◆ What to work on
Take the line that contains "This screenshot has height=364, width=610." and each line after it to the end of the material below, and return them exactly, minus the pictures.

◆ Data
· · · · · · ·

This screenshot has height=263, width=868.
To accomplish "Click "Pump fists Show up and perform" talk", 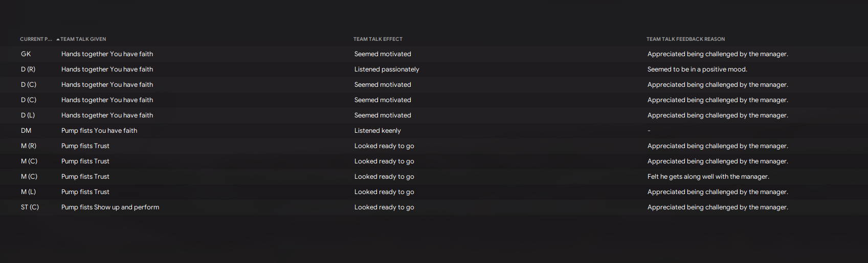I will click(110, 207).
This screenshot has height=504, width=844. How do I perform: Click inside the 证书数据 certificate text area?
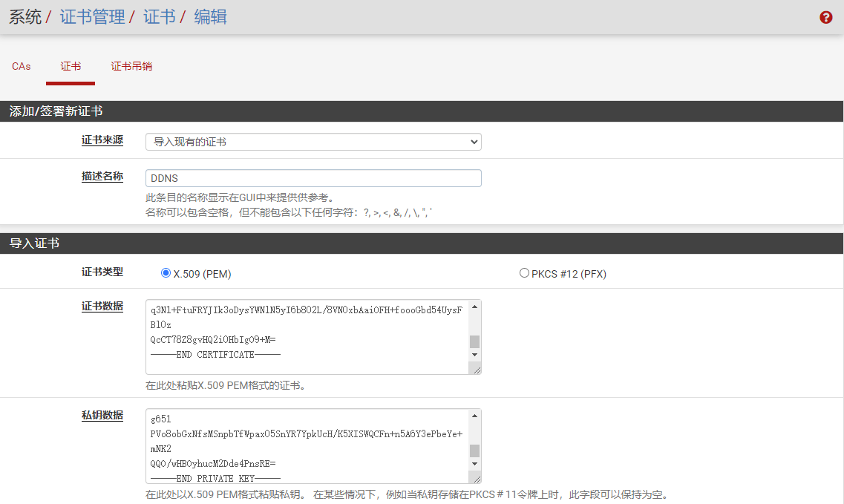click(307, 336)
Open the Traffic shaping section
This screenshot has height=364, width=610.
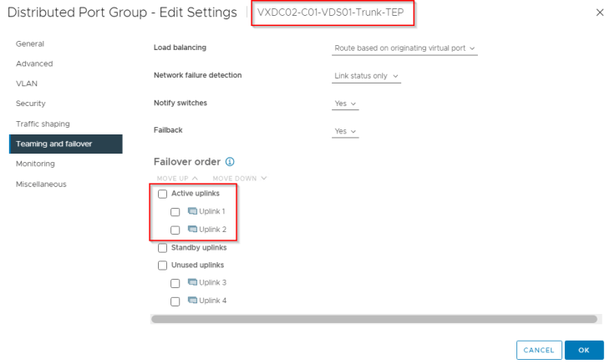(43, 124)
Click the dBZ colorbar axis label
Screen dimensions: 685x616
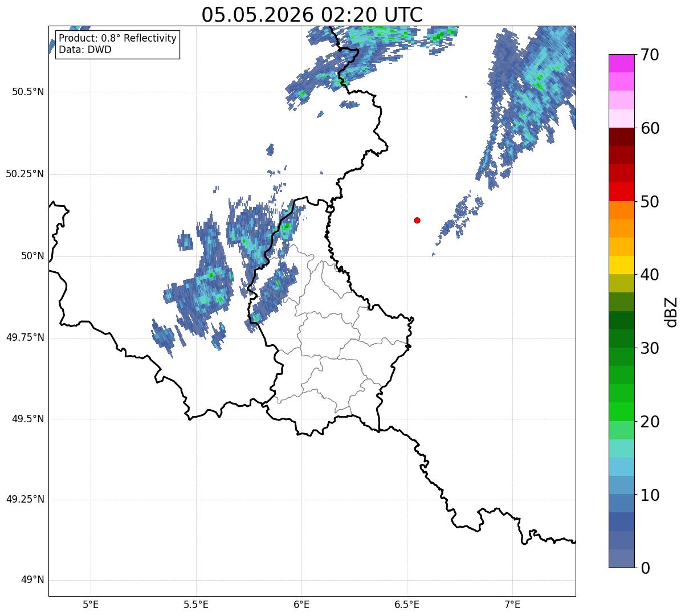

· · · · · · ·

◆ Answer space
This screenshot has height=364, width=610.
(43, 124)
Click the dBZ colorbar axis label
Screen dimensions: 685x616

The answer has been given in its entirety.